Apparue avec le développement des mondes virtuels, la schizavartoze se traduit par un transfert des modes opératoires des mondes virtuels dans la réalité.

Les personnes atteintes de ce syndrome se vivent comme des avatars et agissent  comme si elles étaient des êtres virtuels. Cette confusion peut avoir des conséquences dramatiques tant pour le malade que pour ses proches :

  • Plusieurs dizaines de personnes se sont jetés dans la vide depuis le toit d’immeuble ou du haut de falaise. Elles croyaient pouvoir voler comme dans la vie virtuelle. D’autres se sont ouvertes l’abdomen avec un couteau. Elles voulaient faire sortir le feu sacré qu’elles croyaient avoir en elles.
  • A Paris, un adepte d’un univers virtuel guerrier s’est mis à tuer tous ses voisins. Il pensait qu’ils appartenaient à une guilde ennemi.
  • Les malades ne font plus la différence entre les expériences de leur double numérique ont dans des univers virtuels et ce qu’ils vivent dans le monde réel. Fort de cette confusion, une américaine a braqué une banque pour récupérer une épée d’invisibilité. L’affaire s’est terminée par un carnage. La malade ne comprenant pas que ceux qu’elle prenait pour des joueurs se moquent d’elle, elle a sorti une mitraillette et a tiré dans le tas.

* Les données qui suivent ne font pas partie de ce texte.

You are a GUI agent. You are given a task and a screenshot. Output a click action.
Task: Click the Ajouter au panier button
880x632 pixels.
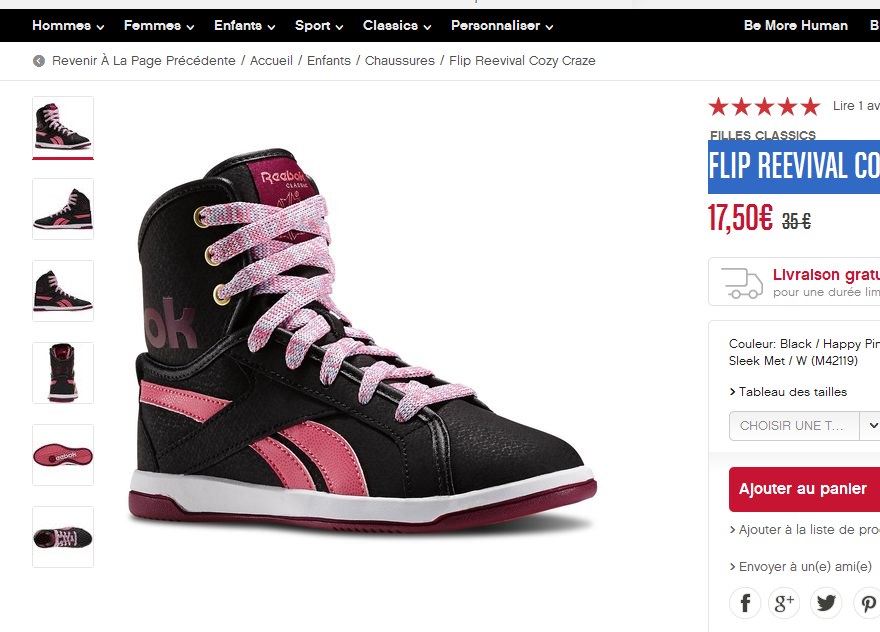[x=803, y=489]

Si les médecins préconisent une dévirtualisation progressive pour soigner ces malades, ils sont de plus en plus désarmés devant cette pathologie qui commet chacun jour de nouveaux dégâts. Ils avouent être d’autant plus inquiets qu’un nombre croissant de personnes gagne sa vie en étant un avatar et donc en échangeant majoritairement avec des êtres virtuels.

Les germes de cette future pathologie dévastatrice se trouvent tant dans la technologie que la psychologie de l’individu. On espère juste que les poètes ne nous affirmeront pas demain que l’avatar est l’avenir de l’homme.